Selected passage:
※
THERE is lingering talk about forgiveness, healing, truth and reconciliation, all centred around the violent nature of politics that has defined Zimbabwe’s elections especially in the past decade.
This politically-motivated violence has been widely documented with people whose homes were burnt, members of their families killed during orgies of violence rightly complaining that the perpetrators are still walking the length and breadth of our scorched  country as free men.
As Zimbabwe approaches another election within the next two years, the violence that has come to characterise political campaigns is already being reported, this time inspired by the constitution outreach programme, and this without any efforts having been made to “make peace” with aggrieved victims of past political violence. It is within that scope that this country has placed itself on the path of cyclical violence with perpetrators rightly knowing that nothing will happen to them.
※
Material:
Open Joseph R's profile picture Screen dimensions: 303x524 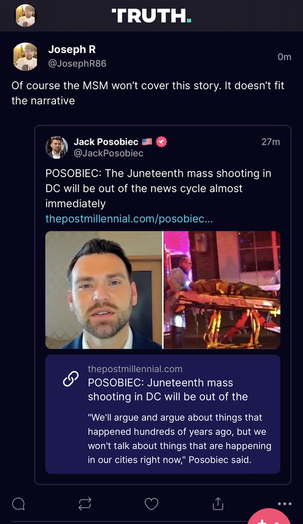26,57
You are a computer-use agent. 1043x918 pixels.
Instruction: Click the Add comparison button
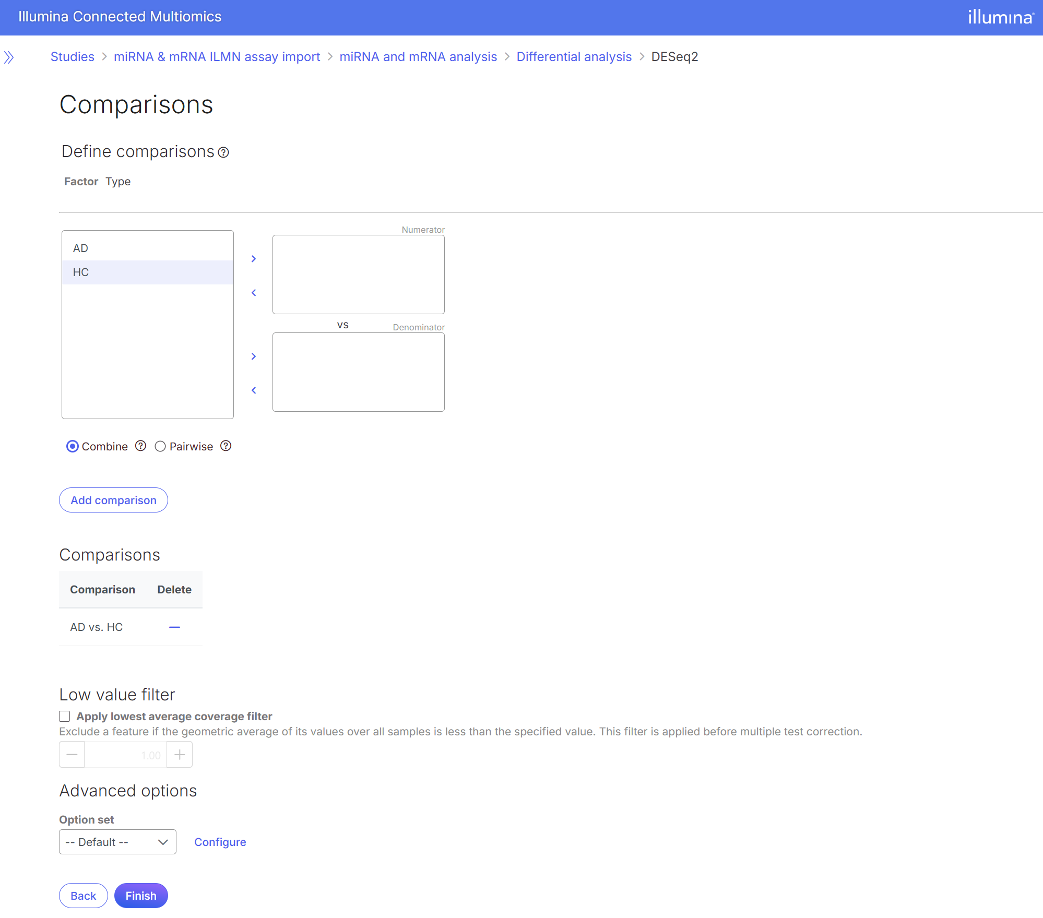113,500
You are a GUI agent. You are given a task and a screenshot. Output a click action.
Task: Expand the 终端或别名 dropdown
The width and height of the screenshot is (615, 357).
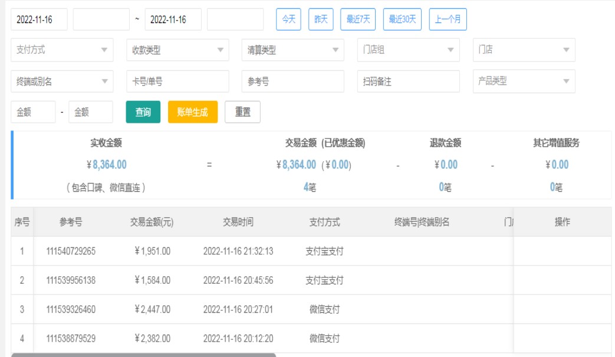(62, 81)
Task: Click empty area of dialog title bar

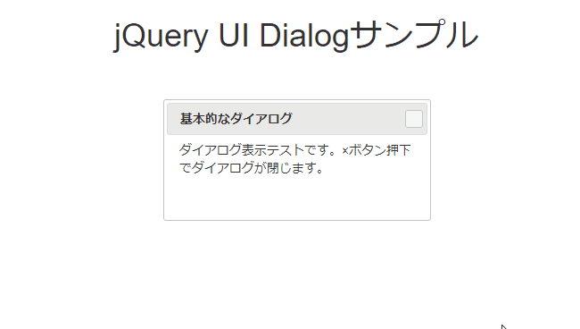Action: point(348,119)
※
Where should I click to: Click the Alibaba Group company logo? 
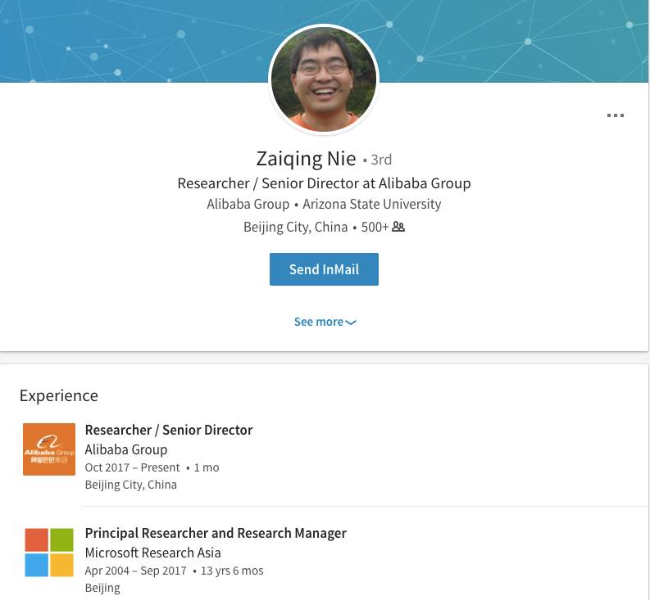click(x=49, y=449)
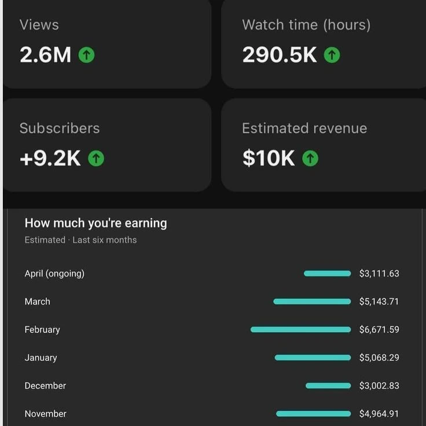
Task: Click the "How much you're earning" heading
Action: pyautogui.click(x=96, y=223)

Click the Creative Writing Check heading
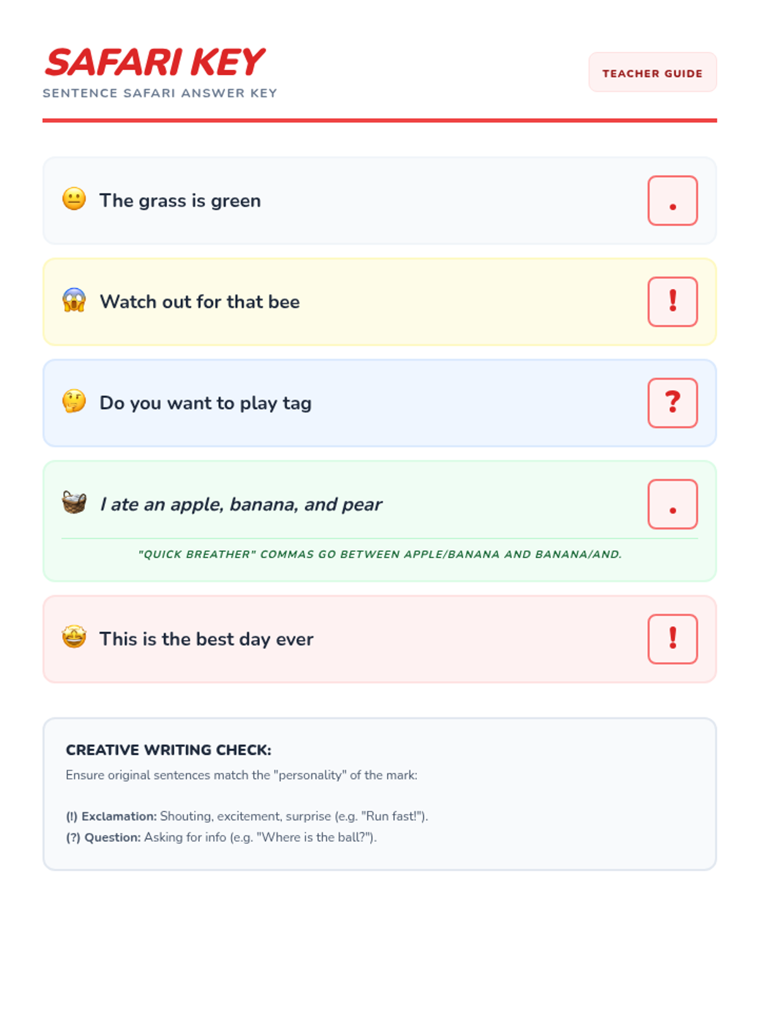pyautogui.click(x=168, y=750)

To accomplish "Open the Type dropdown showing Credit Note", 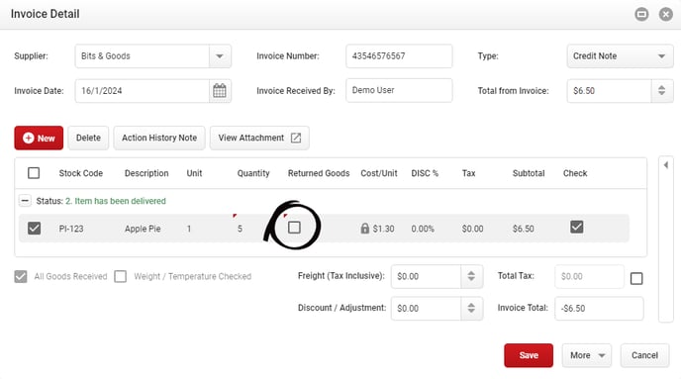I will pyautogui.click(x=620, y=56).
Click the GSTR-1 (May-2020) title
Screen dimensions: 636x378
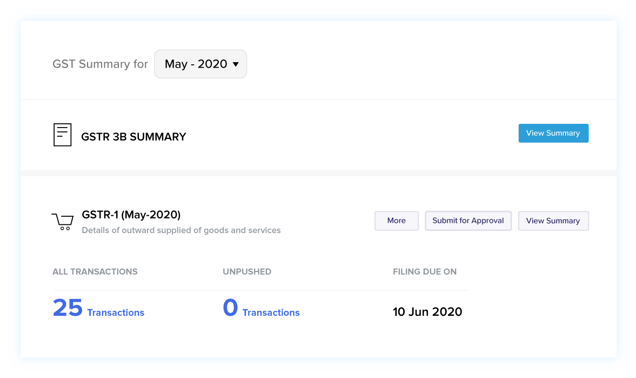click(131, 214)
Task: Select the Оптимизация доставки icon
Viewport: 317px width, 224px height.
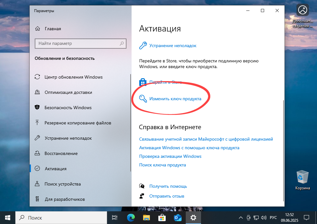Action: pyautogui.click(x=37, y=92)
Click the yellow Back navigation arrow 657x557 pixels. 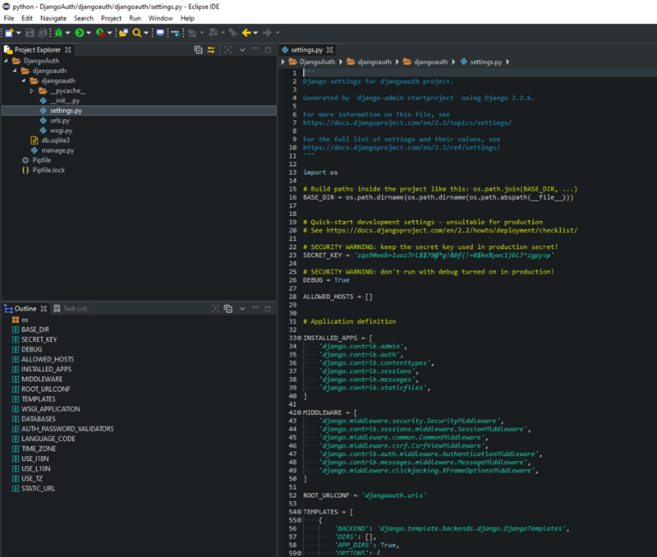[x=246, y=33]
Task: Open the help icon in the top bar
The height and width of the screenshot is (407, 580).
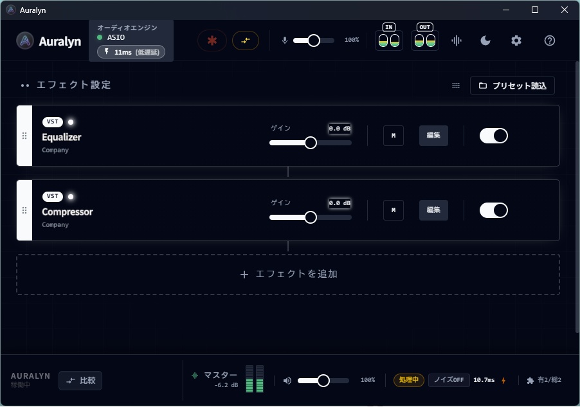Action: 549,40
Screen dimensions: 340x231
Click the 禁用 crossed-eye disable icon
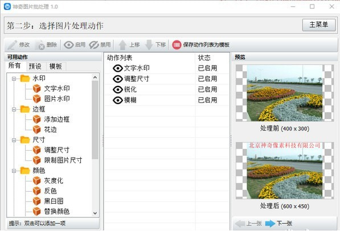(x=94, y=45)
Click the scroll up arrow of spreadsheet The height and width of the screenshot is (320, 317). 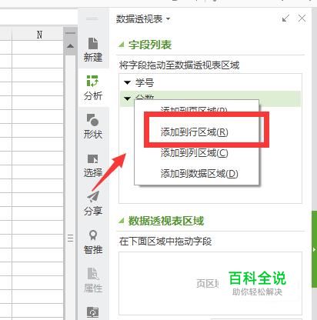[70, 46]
※
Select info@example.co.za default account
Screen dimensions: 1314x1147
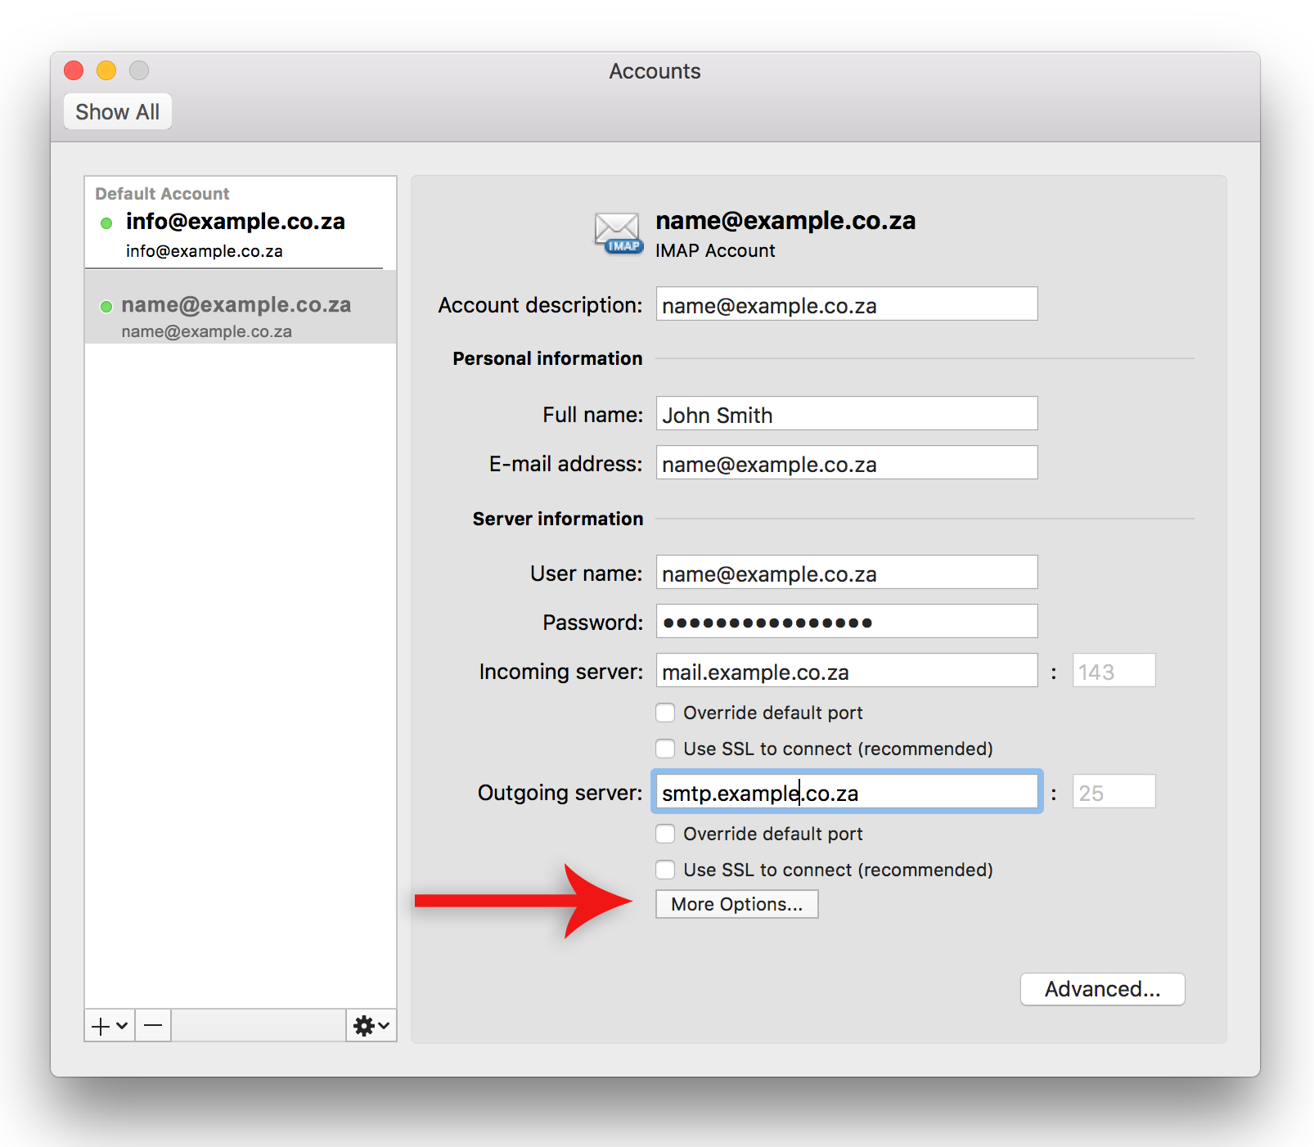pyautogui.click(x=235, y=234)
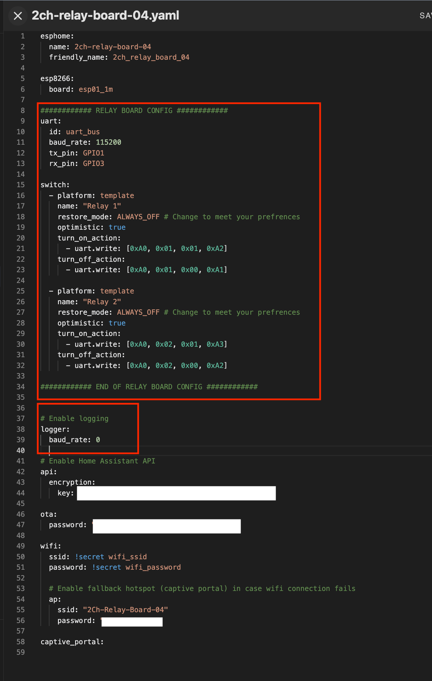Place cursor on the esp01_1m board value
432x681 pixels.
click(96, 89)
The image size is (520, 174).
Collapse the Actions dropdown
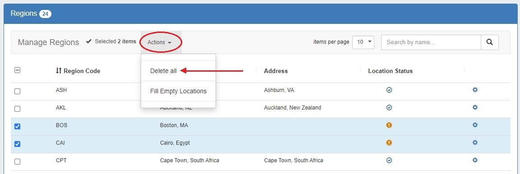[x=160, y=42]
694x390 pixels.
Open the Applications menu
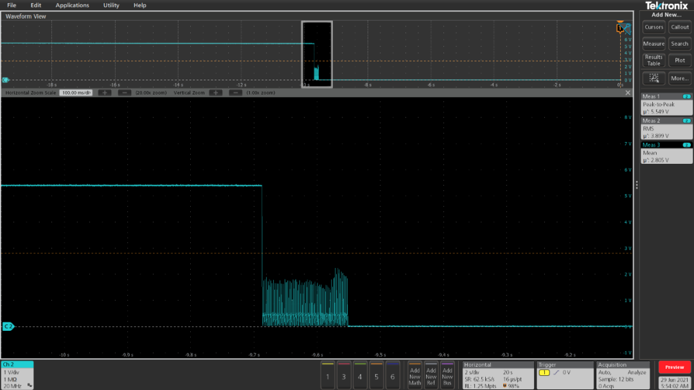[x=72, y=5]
※
Required task A: Rewrite the rows from the line with "Select info@example.co.za default account" up to and including the line with "[x=72, y=5]", replacing "Collapse" with "Expand" and changing nothing else. Leave the pictures out.
Required task B: Carry on the passage about political violence in Zimbabwe from its last sentence.
The text and the rows were drawn from separate sources.

Answer A:
Select info@example.co.za default account
Screen dimensions: 1314x1147
pyautogui.click(x=235, y=234)
Place cursor on the esp01_1m board value
432x681 pixels.
click(96, 89)
The image size is (520, 174).
Expand the Actions dropdown
[x=160, y=42]
694x390 pixels.
Open the Applications menu
[x=72, y=5]

Answer B:
After all it is quite straight forward: if you go unpunished for a perceived crime, what will stop you from repeating it? Talk about literally getting away with murder; Zimbabwe presents scholars with innumerable case studies!
And we have seen it since 1980 with the Gukurahundi massacres as known architects and the foot soldiers who caused this mayhem have never been taken to task about their role. Issues around forgiveness and healing are likely to elude us as long as there is no political commitment on the part of the leaders who presided over the killing and torture of innocents, and we are guaranteed that angry emotions will be part of our individual and collective psyche for a long time to come.
I listened to a man who all along had been enjoying his beer until someone muttered something about the futility of a Truth and Reconciliation Commission and something about how the dead must be left to bury the dead.
The man literally wept, saying he never knew his father as he was killed during Gukurahundi and — while he had been enjoying the beer among them ­— said how much he hated the Shona. Everyone went silent, for how would anyone pacify a man who has so much anger in him?
This is a guy who walks and talks each day as if everything is normal but deep down hidden from the rest of us, he harbours and carries such hate and hurt.
This becomes a strong case for  open discussion of the evil that was spawned by political violence and the need for a Truth and Reconciliation Commission so people can move on with their lives.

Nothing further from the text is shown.